She stands in the kitchen, staring at the steam curling from the chipped kettle. Her fingers tremble as she sets two cups on the tray. Her mind is miles away — rehearsing again how she might slip the hidden key into her pocket, how she might run when he’s drunk enough to pass out.

"What’s taking so long?"

His voice slams into her chest like a fist. She flinches, dropping a spoon with a sharp clang. Before she can answer, he’s there — filling the doorway like a storm cloud.

"I asked you a question, didn’t I?"

She forces herself to speak. “It’s ready, I —”

The slap comes out of nowhere — the crack of his palm against her cheek echoes in the tiny kitchen. The sting burns hot and then goes numb.

"Always so slow," he spits. He grabs her chin, forcing her to look at him. Tears well in her eyes — not from the pain but from the raw humiliation. She hates that he sees them. He loves that he does.

"You think you can leave me, huh? I see the way you look at that door."

His grip shifts from her face to the back of her neck. He drags her through the flat, ignoring the teacups that shatter as the tray clatters to the floor.

He throws her onto the bed like she weighs nothing. The mattress springs squeal in protest. She scrambles back but he’s already crawling over her, all heat and fury, the smell of stale sweat and cheap aftershave filling her nose.

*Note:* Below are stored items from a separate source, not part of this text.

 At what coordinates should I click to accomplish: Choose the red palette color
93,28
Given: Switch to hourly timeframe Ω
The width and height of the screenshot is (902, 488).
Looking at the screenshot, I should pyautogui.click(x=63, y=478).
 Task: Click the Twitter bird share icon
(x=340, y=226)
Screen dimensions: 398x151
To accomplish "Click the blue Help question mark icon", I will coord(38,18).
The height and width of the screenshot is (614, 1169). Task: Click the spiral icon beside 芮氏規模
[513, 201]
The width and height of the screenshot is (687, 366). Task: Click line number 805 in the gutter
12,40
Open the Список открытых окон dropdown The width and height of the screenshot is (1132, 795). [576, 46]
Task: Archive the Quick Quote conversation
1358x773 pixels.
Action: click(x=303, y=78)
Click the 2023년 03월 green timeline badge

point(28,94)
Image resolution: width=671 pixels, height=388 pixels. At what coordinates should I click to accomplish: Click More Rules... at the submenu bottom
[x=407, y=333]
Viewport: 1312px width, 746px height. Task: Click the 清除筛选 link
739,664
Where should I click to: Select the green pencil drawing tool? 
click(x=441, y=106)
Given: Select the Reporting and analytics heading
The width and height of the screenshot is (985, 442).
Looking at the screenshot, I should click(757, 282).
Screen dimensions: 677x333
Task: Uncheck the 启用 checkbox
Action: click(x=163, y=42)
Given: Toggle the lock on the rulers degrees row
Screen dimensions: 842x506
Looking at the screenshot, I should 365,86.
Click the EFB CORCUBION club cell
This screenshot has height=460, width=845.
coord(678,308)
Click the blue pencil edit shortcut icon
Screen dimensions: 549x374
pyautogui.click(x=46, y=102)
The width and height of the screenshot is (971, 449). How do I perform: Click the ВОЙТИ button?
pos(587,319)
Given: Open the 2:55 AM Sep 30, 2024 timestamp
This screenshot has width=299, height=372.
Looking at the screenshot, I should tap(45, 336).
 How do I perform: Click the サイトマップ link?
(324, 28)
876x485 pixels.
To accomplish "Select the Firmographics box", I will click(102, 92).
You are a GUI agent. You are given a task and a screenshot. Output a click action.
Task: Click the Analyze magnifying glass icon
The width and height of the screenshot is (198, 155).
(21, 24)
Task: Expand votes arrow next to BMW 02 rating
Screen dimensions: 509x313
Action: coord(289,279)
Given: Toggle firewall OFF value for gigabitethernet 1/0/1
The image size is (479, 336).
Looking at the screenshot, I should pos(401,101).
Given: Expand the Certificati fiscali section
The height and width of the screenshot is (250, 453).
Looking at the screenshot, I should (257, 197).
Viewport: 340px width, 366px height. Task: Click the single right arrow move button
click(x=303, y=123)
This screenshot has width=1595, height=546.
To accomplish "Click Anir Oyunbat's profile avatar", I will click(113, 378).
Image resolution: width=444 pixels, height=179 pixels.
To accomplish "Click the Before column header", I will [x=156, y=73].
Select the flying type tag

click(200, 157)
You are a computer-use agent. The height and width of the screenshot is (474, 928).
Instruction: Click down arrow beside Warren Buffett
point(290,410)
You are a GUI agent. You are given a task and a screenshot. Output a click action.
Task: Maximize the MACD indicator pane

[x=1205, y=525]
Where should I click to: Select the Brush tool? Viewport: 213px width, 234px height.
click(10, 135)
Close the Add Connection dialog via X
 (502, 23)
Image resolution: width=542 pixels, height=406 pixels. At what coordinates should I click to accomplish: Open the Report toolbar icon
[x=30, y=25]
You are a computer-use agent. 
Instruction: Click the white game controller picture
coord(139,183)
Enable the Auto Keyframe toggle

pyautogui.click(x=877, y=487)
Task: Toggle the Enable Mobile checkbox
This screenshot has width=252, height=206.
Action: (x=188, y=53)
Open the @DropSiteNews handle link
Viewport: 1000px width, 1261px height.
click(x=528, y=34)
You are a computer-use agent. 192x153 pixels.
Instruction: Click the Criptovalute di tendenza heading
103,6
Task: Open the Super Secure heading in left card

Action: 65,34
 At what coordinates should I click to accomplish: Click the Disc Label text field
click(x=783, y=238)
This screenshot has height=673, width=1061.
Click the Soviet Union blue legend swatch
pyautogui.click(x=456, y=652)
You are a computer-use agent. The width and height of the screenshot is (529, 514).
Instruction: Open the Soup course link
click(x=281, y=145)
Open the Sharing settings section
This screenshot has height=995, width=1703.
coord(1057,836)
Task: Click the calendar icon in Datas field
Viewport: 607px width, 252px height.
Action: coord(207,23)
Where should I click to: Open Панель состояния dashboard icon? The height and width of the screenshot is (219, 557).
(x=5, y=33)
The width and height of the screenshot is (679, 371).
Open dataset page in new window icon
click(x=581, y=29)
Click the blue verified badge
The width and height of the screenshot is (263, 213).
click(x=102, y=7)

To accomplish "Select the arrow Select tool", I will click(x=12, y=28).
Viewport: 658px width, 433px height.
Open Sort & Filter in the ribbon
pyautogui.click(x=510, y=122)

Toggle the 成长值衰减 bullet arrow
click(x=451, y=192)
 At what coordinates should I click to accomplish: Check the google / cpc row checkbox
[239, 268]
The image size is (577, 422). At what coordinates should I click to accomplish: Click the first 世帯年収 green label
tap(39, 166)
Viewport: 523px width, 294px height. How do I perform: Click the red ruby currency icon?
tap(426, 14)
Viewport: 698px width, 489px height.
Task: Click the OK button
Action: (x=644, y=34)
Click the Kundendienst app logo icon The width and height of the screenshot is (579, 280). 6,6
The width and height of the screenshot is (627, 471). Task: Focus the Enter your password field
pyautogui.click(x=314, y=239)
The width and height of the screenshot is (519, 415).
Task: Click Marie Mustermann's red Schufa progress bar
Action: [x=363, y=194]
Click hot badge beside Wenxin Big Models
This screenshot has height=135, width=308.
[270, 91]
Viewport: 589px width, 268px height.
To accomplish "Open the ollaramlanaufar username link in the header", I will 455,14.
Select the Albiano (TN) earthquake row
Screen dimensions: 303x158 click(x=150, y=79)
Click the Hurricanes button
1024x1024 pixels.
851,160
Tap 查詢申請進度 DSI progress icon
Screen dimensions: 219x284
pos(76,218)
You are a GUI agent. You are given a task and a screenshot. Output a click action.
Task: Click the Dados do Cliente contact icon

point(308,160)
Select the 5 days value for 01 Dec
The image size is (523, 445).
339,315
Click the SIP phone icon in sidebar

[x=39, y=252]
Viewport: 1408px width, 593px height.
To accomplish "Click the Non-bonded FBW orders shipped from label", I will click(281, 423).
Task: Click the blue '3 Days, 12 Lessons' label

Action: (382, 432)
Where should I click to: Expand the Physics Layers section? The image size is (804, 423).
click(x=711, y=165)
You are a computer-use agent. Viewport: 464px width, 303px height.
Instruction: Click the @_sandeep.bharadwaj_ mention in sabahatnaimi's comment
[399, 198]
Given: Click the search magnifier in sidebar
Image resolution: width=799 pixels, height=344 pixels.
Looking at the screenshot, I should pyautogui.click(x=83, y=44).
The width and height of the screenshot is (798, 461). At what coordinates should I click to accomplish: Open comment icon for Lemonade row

"You’re mine," he snarls, pressing his knee between her thighs. She twists away but he slams a fist into the pillow next to her head — a threat that doesn’t need words.

"Don’t," she whispers. It slips out before she can choke it down. His eyes flare with a cruel light. “Don’t?” He mimics her voice, high and mocking. “Don’t? You forget who you belong to, sweetheart.”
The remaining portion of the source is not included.